**Records for processing:**
>>>>
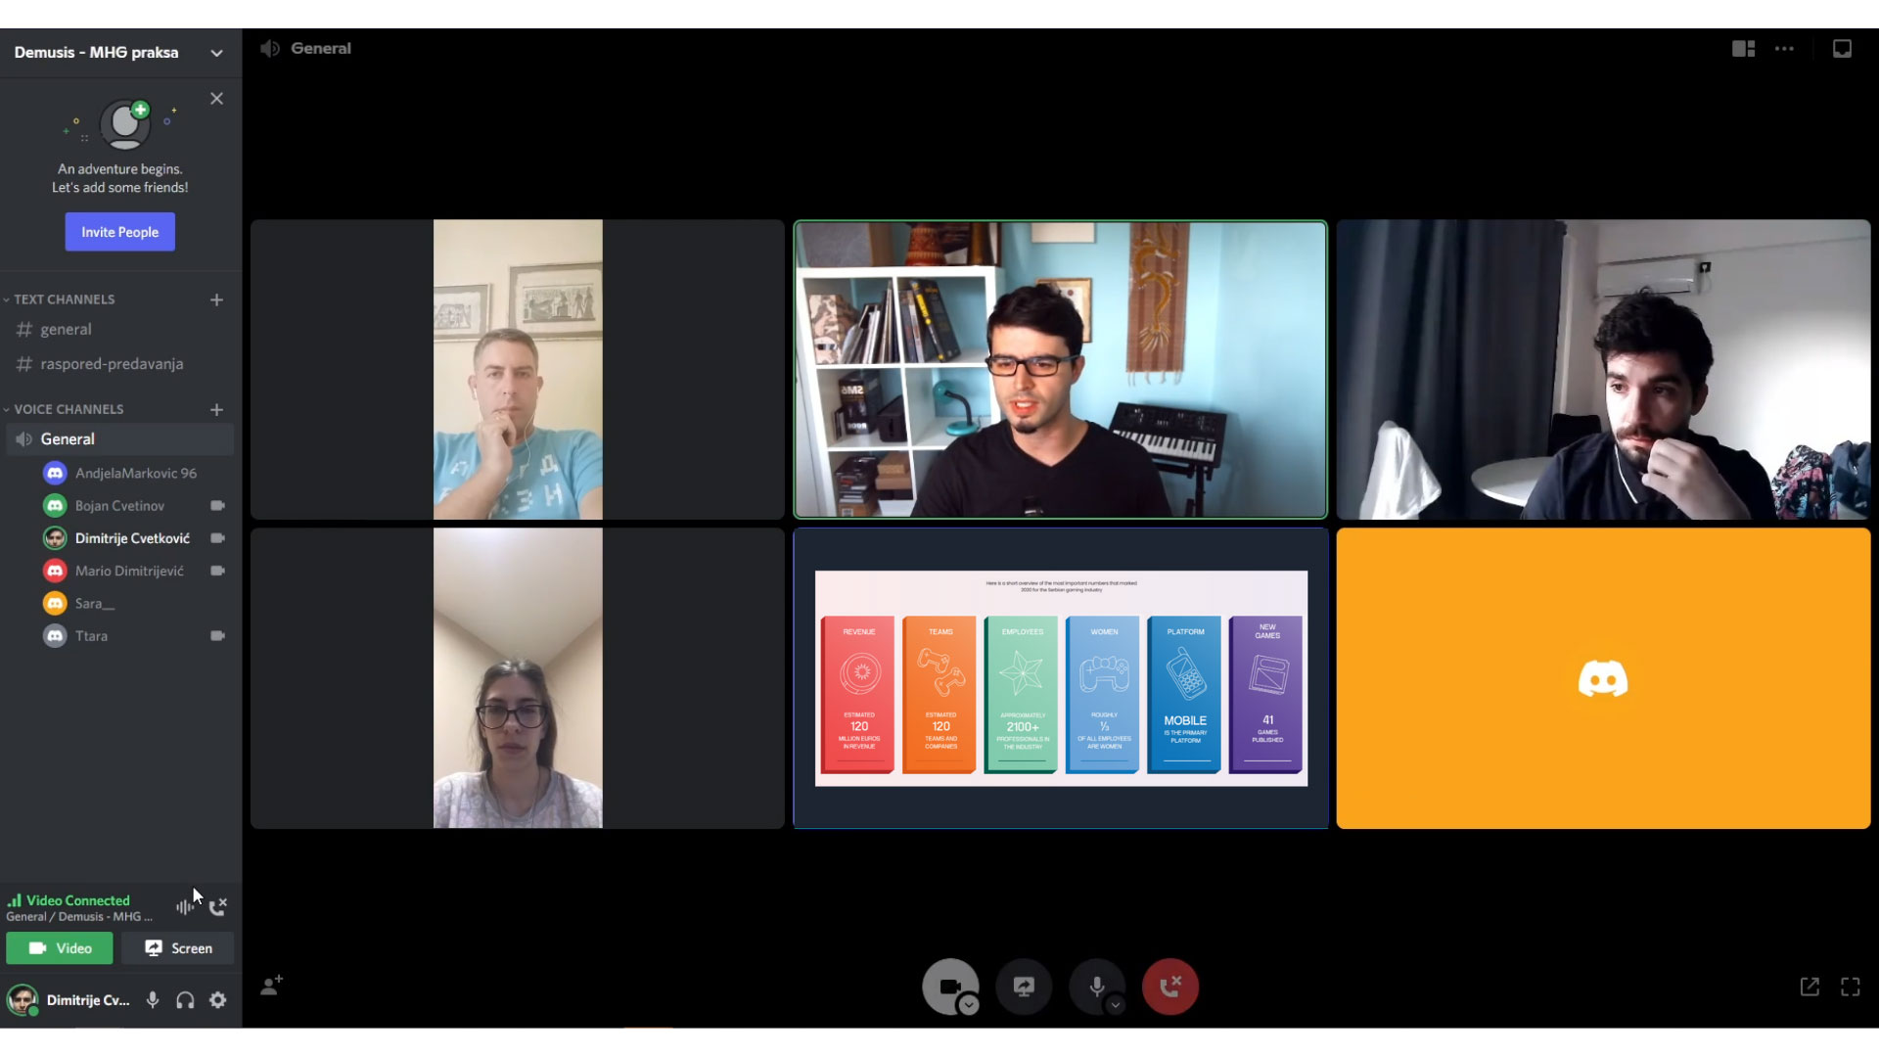The image size is (1879, 1057).
Task: Open the general text channel
Action: pos(66,329)
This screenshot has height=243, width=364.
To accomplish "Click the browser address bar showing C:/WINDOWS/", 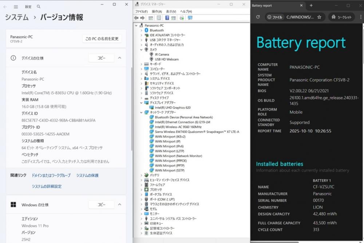I will (300, 17).
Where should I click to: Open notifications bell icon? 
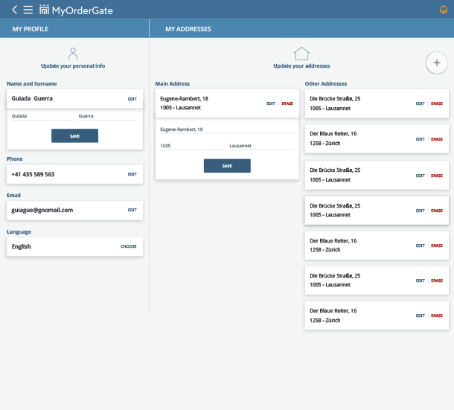[x=444, y=10]
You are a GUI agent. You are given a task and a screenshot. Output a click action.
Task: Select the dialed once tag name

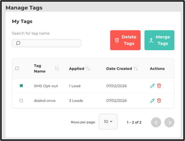(45, 101)
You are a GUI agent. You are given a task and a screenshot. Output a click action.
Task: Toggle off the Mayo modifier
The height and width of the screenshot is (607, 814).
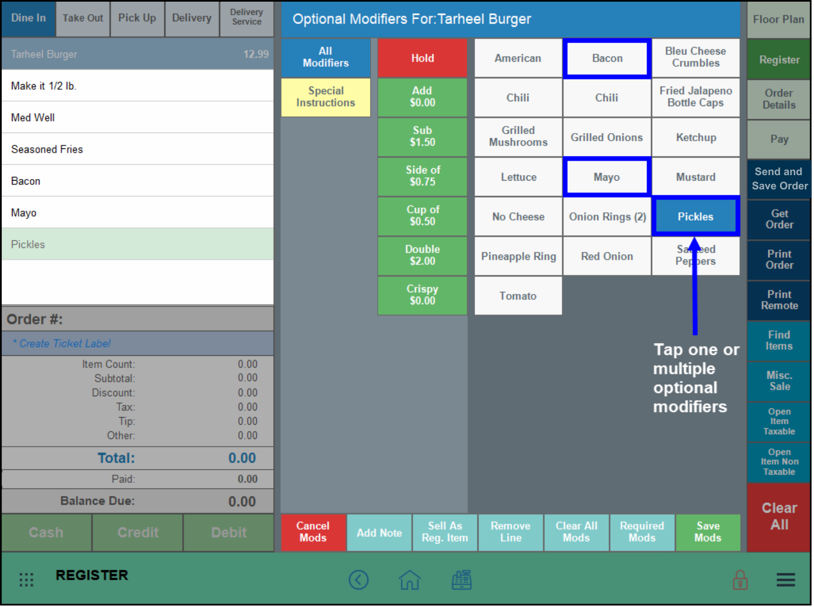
<<<<
**Try it:** For this exercise, reproduce the data above exactly from the line containing "Task: Select the dialed once tag name" through its final line, both ends included, with no pictures in the copy.

**Solution to the exercise:**
Task: Select the dialed once tag name

(45, 101)
You are a GUI agent. You are given a task and a screenshot. Output a click action.
Task: Toggle off the Mayo modifier
The height and width of the screenshot is (607, 814).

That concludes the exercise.